He built the first practical reflecting telescope and developed a sophisticated theory of colour based on the observation that a prism separates white light into the colours of the visible spectrum. His work on light was collected in his highly influential book *Opticks*, published in 1704. He formulated an empirical law of cooling, which was the first heat transfer formulation,^{[13]} made the first theoretical calculation of the speed of sound, and introduced the notion of a Newtonian fluid. Furthermore, he made early investigations into electricity,^{[14]}^{[15]} with an idea from his book *Opticks* arguably the beginning of the field theory of the electric force.^{[16]} In addition to his work on calculus, as a mathematician, he contributed to the study of power series, generalised the binomial theorem to non-integer exponents, developed a method for approximating the roots of a function, and classified most of the cubic plane curves.
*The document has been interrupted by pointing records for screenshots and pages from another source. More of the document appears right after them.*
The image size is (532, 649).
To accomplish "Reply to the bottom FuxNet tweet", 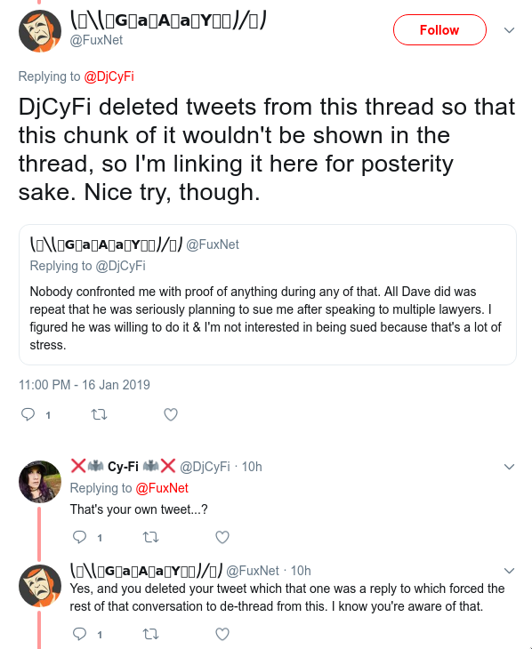I will pos(79,634).
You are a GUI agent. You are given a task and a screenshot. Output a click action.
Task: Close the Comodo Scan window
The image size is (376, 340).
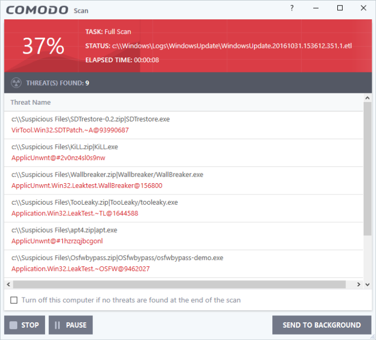coord(363,8)
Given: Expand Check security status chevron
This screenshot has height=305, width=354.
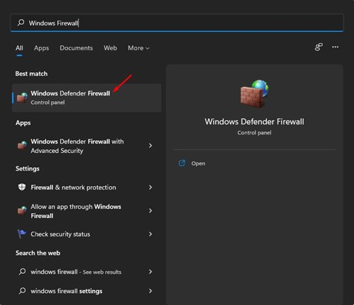Looking at the screenshot, I should [150, 234].
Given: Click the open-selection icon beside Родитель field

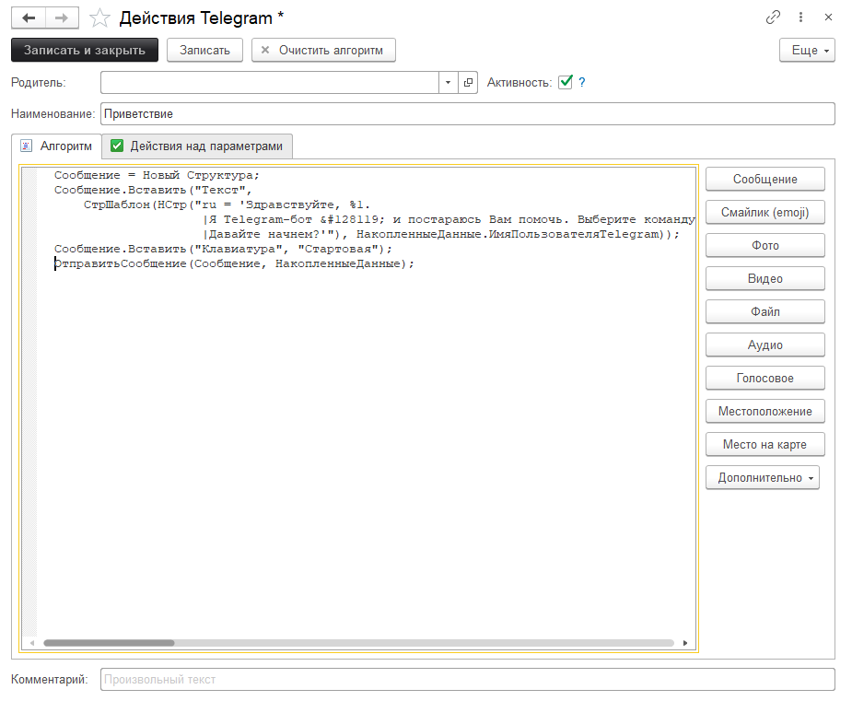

Newton was a fellow of Trinity College and the second Lucasian Professor of Mathematics at the University of Cambridge. He was a devout but unorthodox Christian who privately rejected the doctrine of the Trinity. He refused to take holy orders in the Church of England, unlike most members of the Cambridge faculty of the day. Beyond his work on the mathematical sciences, Newton dedicated much of his time to the study of alchemy and biblical chronology, but most of his work in those areas remained unpublished until long after his death. Politically and personally tied to the Whig party, Newton served two brief terms as Member of Parliament for the University of Cambridge, in 1689–1690 and 1701–1702. He was knighted by Queen Anne in 1705 and spent the last three decades of his life in London, serving as Warden (1696–1699) and Master (1699–1727) of the Royal Mint, as well as president of the Royal Society (1703–1727).